Liputan6.com, Jakarta - Sejumlah pihak menyampaikan laporan dugaan pembocoran informasi rahasia dari hasil rapat permusyawaratan hakim (RPH) Mahkamah Konstitusi (MK) terkait putusan uji materil beleid batas usia calon presiden dan wakil presiden ke Polri. Menanggapi hal itu, Direktur Tindak Pidana Umum (Dirtipidum) Bareskrim Djuhandhani Rahardjo Puro mengaku hal itu sedang ditindaklanjuti.
"Kita terima dan saat ini kami sedang melaksanakan penyelidikan," kata Djuhandhani melalui pesan singkat yang diterima, Jumat (17/11/2023).
Baca Juga
Djuhandhani menerangkan, laporan diterima sejak 13 November 2023. Kemudian, prosesnya saat ini tengah melengkapi berkas yang dibutuhkan, salah satunya pemanggilan sejumlah saksi.
Advertisement
"Kami sudah melengkapi administrasi penyelidikan dan saat ini kami sudah mengklarifikasi 5 orang saksi dan kami sedang mempelajari perkara ini lebih lanjut," ujar dia.
Sebagai informasi, laporan soal dugaan kebocoran hasil RPH MK disampaikan oleh sejumlah pihak yang menamakan diri sebagai Pembela Pilar Konstitusi (P3K). Mereka mengadukan sembilan Hakim Konstitusi (MK) ke Polri.
Dalam laporan yang dilayangkan oleh P3K diwakili oleh seorang bernama Maydika Ramdani dan telah teregister dengan LP/B/356/XI/2023/SPKT /BARESKRIM POLRI pada 8 November 2023.
"Pada bagian kesimpulan yang pada pokoknya menyatakan 'Terhadap masalah kebocoran informasi Rahasia RPH dan kebiasaan praktik benturan kepentingan dalam penanganan perkara di Mahkamah Konstitusi Hakim," kata Maydika dalam keterangannya, Kamis 9 November 2023.
"Terlapor secara bersama-sama terbukti tidak dapat menjaga keterangan atau informasi rahasia dalam Rapat Permusyawaratan Hakim yang bersifat tertutup," tambah dia.
Alasan 9 Hakim MK Dilaporkan ke Bareskrim Polri
Menurut Maydika, persoalan pelanggaran pada pasal 40 ayat (1) UU No. 7 Tahun 2020 tentang Mahkamah Konstitusi harus dipertanggungjawabkan secara pidana. Karena telah menyebabkan kegaduhan dan permasalahan nasional, berdampak hilangnya kepercayaan masyarakat
"Maka kami Pengacara Pembela Pilar Konstitusi (P3K) merasa perlu untuk mewakili masyarakat Indonesia dalam hal membuat Laporan Kepolisian," kata dia.

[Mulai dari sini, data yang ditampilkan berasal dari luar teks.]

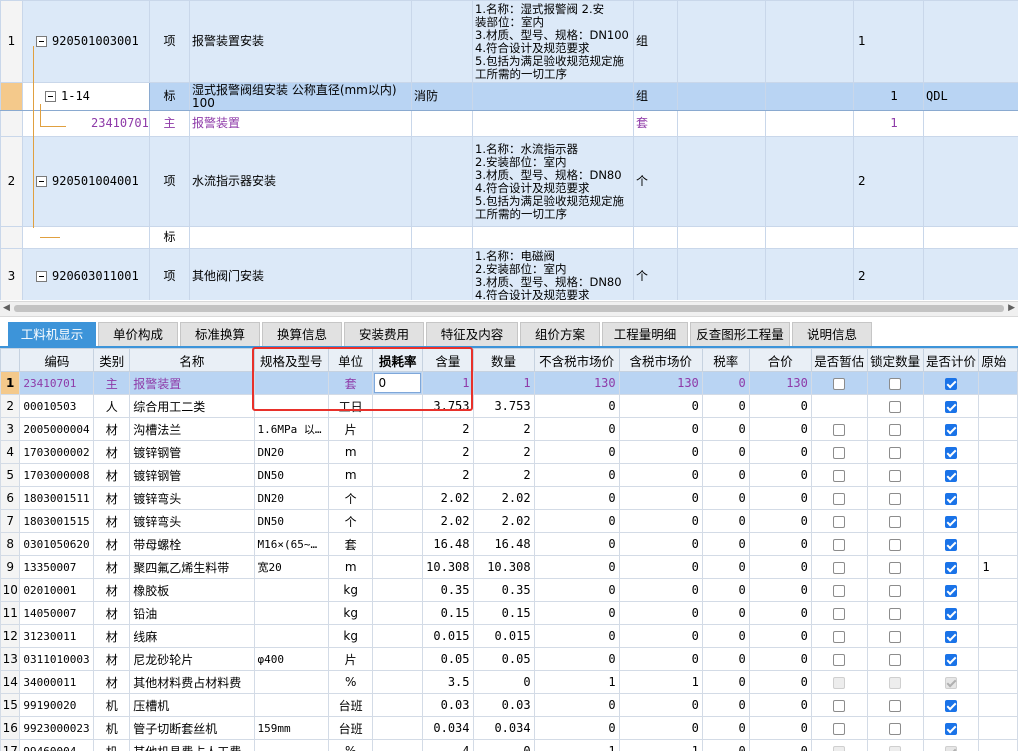  Describe the element at coordinates (839, 360) in the screenshot. I see `column-header: 是否暂估` at that location.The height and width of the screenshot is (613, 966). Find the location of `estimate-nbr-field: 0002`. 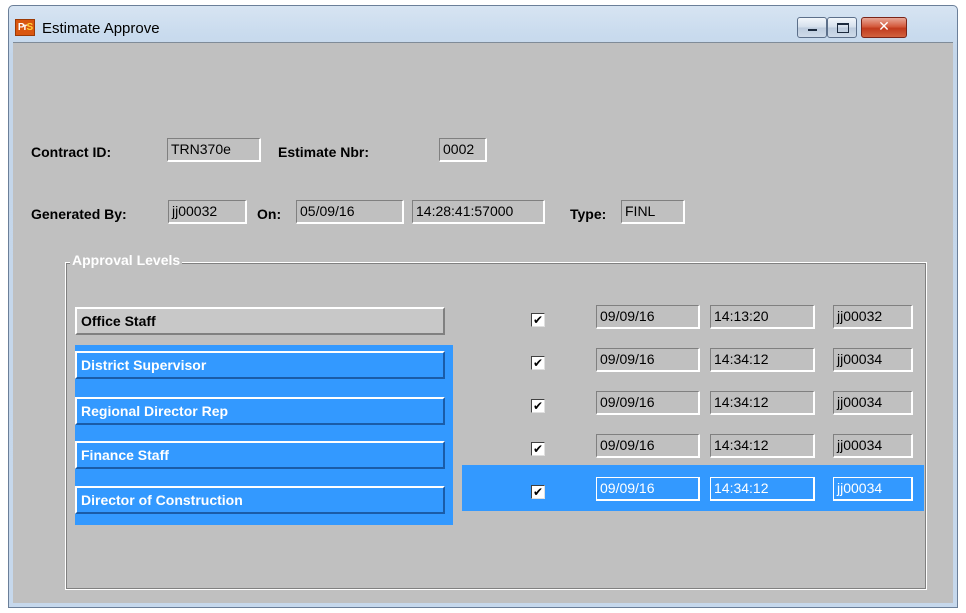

Sebab, tindakan kebocoran RPH yang seharusnya hanya diketahui oleh sembilan Hakim MK itu dianggapnya melanggar ketentuan pasal 112 Jo. Pasal 322 KUHPidana terkait kebocoran dokumen rahasia negara.
"Agar melakukan penegakan hukum dengan menemukan para pelaku. Kedepannya agar bocornya rapat permusyawaratan hakim (RPH) Mahkamah Konstitusi ini tidak terjadi dan tidak terulang lagi," tutur dia.
Maka, dalam hal ini diperlukan tindakan dari aparat Kepolisian untuk melakukan tindakan hukum sesuai dengan kewenangannya.
"Serta agar dapat menimbulkan kembali keyakinan masyarakat Indonesia terhadap Lembaga Peradilan, khususnya dalam hal ini Mahkamah Konstitusi," tambahnya.